_Written task:_
Copy the lines below word for word, from the line containing "Given: Click the dimmed" through the line containing "Activate voice input", both included.
═══ Records provided
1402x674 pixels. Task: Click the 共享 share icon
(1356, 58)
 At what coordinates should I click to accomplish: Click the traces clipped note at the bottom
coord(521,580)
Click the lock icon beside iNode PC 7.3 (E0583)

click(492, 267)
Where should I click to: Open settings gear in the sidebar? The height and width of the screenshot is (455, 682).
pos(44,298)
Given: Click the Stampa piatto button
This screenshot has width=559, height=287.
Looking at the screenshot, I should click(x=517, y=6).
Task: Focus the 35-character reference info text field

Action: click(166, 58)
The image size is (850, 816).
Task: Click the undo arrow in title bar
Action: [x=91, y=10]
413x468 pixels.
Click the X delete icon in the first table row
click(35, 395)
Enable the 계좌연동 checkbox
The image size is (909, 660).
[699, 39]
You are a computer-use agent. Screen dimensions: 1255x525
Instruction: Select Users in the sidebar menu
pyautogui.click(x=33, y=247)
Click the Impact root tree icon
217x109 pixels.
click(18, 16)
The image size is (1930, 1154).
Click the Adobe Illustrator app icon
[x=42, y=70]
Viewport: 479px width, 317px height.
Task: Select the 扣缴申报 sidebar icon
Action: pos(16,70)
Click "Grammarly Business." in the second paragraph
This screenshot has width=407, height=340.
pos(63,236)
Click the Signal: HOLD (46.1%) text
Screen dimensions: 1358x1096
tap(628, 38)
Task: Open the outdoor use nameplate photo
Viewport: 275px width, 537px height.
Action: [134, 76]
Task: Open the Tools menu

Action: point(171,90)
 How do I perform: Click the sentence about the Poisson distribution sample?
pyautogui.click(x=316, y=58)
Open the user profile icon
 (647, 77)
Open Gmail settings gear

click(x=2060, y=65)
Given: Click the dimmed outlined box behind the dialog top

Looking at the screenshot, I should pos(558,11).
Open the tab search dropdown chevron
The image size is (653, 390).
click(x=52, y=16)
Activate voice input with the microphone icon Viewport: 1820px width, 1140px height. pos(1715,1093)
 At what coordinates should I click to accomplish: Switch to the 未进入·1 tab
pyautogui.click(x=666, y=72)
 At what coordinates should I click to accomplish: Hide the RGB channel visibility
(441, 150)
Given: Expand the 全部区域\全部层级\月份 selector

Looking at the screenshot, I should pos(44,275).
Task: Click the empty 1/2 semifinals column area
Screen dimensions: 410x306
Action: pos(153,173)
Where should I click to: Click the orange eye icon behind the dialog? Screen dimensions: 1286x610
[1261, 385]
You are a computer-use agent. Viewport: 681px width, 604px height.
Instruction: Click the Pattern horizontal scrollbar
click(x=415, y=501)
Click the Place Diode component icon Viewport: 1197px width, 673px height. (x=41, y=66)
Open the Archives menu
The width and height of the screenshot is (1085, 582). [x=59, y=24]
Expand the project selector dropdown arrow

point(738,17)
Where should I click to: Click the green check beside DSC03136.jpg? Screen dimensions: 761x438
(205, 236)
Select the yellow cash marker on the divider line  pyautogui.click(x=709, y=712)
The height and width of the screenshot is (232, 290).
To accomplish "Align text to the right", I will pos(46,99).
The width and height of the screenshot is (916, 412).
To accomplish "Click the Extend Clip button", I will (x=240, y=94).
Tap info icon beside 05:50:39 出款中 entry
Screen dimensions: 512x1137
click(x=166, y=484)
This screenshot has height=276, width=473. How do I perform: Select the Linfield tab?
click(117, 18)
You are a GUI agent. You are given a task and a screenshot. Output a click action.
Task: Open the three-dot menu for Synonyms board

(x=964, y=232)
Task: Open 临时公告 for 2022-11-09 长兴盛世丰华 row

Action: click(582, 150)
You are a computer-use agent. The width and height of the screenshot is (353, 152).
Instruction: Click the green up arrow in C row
══════
_The output:_
Given: Click the dimmed outlined box behind the dialog top

Looking at the screenshot, I should pos(558,11).
Open the tab search dropdown chevron
The image size is (653, 390).
click(x=52, y=16)
Activate voice input with the microphone icon Viewport: 1820px width, 1140px height. pos(1715,1093)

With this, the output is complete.